INPUT RECORDS >>
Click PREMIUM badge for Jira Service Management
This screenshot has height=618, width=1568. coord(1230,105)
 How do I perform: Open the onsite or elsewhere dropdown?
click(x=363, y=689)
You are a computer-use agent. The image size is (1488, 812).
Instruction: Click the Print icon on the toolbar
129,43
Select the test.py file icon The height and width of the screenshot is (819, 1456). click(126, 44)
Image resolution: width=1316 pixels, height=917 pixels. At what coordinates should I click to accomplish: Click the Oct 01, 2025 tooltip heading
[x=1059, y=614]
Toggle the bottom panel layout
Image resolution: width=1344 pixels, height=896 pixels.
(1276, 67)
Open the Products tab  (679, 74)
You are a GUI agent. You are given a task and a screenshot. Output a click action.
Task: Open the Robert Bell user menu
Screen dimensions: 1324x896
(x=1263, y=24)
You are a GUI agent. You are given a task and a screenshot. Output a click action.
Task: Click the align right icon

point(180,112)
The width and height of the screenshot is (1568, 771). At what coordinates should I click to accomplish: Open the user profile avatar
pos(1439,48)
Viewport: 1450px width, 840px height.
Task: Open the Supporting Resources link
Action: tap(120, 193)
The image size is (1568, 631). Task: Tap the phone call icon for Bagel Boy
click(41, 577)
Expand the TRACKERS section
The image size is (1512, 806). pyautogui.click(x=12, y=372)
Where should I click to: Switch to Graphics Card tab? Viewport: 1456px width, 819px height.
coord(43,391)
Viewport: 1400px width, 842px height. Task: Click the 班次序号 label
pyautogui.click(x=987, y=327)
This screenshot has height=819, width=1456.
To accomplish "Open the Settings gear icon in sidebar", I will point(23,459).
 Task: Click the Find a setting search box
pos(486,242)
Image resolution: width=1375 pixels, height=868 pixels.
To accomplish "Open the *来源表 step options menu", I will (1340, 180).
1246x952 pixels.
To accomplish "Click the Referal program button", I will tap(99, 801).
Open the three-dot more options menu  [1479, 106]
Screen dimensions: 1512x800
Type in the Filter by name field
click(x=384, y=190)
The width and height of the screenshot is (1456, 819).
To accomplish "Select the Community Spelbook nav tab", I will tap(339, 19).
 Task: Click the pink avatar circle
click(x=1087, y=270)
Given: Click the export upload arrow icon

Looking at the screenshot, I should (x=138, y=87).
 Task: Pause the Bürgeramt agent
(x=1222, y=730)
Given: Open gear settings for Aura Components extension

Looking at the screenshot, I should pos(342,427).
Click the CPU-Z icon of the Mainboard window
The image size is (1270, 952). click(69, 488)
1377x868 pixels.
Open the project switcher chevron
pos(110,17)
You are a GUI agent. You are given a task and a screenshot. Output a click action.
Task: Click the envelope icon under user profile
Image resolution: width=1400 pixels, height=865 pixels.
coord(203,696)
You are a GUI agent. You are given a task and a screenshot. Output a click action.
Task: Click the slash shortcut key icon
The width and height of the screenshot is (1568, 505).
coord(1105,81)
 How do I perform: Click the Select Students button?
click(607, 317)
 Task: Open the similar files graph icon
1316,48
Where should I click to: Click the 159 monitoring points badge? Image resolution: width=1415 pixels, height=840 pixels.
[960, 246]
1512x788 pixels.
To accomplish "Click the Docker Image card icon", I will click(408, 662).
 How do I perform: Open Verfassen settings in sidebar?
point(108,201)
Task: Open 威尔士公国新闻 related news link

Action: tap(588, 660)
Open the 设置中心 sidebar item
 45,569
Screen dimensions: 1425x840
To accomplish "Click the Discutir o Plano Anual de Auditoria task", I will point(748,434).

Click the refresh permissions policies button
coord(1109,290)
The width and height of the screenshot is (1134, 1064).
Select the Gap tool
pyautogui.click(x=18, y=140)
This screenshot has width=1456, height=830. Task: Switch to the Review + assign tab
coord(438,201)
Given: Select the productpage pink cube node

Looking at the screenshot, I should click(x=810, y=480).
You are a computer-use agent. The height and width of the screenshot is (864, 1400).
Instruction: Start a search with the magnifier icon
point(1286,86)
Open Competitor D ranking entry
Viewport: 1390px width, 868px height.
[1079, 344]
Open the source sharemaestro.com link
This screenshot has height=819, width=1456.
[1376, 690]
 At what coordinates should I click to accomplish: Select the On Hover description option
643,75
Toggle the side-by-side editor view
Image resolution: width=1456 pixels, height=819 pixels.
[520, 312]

WHAT THE TASK REQUIRES >>
Each line above needs to be written out again exactly.

ANSWER FOR THE TASK >>
Click PREMIUM badge for Jira Service Management
This screenshot has height=618, width=1568. coord(1230,105)
 How do I perform: Open the onsite or elsewhere dropdown?
click(x=363, y=689)
You are a computer-use agent. The image size is (1488, 812).
Instruction: Click the Print icon on the toolbar
129,43
Select the test.py file icon The height and width of the screenshot is (819, 1456). click(126, 44)
Image resolution: width=1316 pixels, height=917 pixels. At what coordinates should I click to accomplish: Click the Oct 01, 2025 tooltip heading
[x=1059, y=614]
Toggle the bottom panel layout
Image resolution: width=1344 pixels, height=896 pixels.
(1276, 67)
Open the Products tab  (679, 74)
You are a GUI agent. You are given a task and a screenshot. Output a click action.
Task: Open the Robert Bell user menu
Screen dimensions: 1324x896
(x=1263, y=24)
You are a GUI agent. You are given a task and a screenshot. Output a click action.
Task: Click the align right icon

point(180,112)
The width and height of the screenshot is (1568, 771). At what coordinates should I click to accomplish: Open the user profile avatar
pos(1439,48)
Viewport: 1450px width, 840px height.
Task: Open the Supporting Resources link
Action: tap(120, 193)
The image size is (1568, 631). Task: Tap the phone call icon for Bagel Boy
click(41, 577)
Expand the TRACKERS section
The image size is (1512, 806). pyautogui.click(x=12, y=372)
Where should I click to: Switch to Graphics Card tab? Viewport: 1456px width, 819px height.
coord(43,391)
Viewport: 1400px width, 842px height. Task: Click the 班次序号 label
pyautogui.click(x=987, y=327)
This screenshot has height=819, width=1456.
To accomplish "Open the Settings gear icon in sidebar", I will point(23,459).
 Task: Click the Find a setting search box
pos(486,242)
Image resolution: width=1375 pixels, height=868 pixels.
To accomplish "Open the *来源表 step options menu", I will (1340, 180).
1246x952 pixels.
To accomplish "Click the Referal program button", I will tap(99, 801).
Open the three-dot more options menu  [1479, 106]
Screen dimensions: 1512x800
Type in the Filter by name field
click(x=384, y=190)
The width and height of the screenshot is (1456, 819).
To accomplish "Select the Community Spelbook nav tab", I will tap(339, 19).
 Task: Click the pink avatar circle
click(x=1087, y=270)
Given: Click the export upload arrow icon

Looking at the screenshot, I should (x=138, y=87).
 Task: Pause the Bürgeramt agent
(x=1222, y=730)
Given: Open gear settings for Aura Components extension

Looking at the screenshot, I should pos(342,427).
Click the CPU-Z icon of the Mainboard window
The image size is (1270, 952). click(69, 488)
1377x868 pixels.
Open the project switcher chevron
pos(110,17)
You are a GUI agent. You are given a task and a screenshot. Output a click action.
Task: Click the envelope icon under user profile
Image resolution: width=1400 pixels, height=865 pixels.
coord(203,696)
You are a GUI agent. You are given a task and a screenshot. Output a click action.
Task: Click the slash shortcut key icon
The width and height of the screenshot is (1568, 505).
coord(1105,81)
 How do I perform: Click the Select Students button?
click(607, 317)
 Task: Open the similar files graph icon
1316,48
Where should I click to: Click the 159 monitoring points badge? Image resolution: width=1415 pixels, height=840 pixels.
[960, 246]
1512x788 pixels.
To accomplish "Click the Docker Image card icon", I will click(408, 662).
 How do I perform: Open Verfassen settings in sidebar?
point(108,201)
Task: Open 威尔士公国新闻 related news link

Action: tap(588, 660)
Open the 设置中心 sidebar item
 45,569
Screen dimensions: 1425x840
To accomplish "Click the Discutir o Plano Anual de Auditoria task", I will point(748,434).

Click the refresh permissions policies button
coord(1109,290)
The width and height of the screenshot is (1134, 1064).
Select the Gap tool
pyautogui.click(x=18, y=140)
This screenshot has width=1456, height=830. Task: Switch to the Review + assign tab
coord(438,201)
Given: Select the productpage pink cube node

Looking at the screenshot, I should click(x=810, y=480).
You are a computer-use agent. The height and width of the screenshot is (864, 1400).
Instruction: Start a search with the magnifier icon
point(1286,86)
Open Competitor D ranking entry
Viewport: 1390px width, 868px height.
[1079, 344]
Open the source sharemaestro.com link
This screenshot has height=819, width=1456.
[1376, 690]
 At what coordinates should I click to accomplish: Select the On Hover description option
643,75
Toggle the side-by-side editor view
Image resolution: width=1456 pixels, height=819 pixels.
[520, 312]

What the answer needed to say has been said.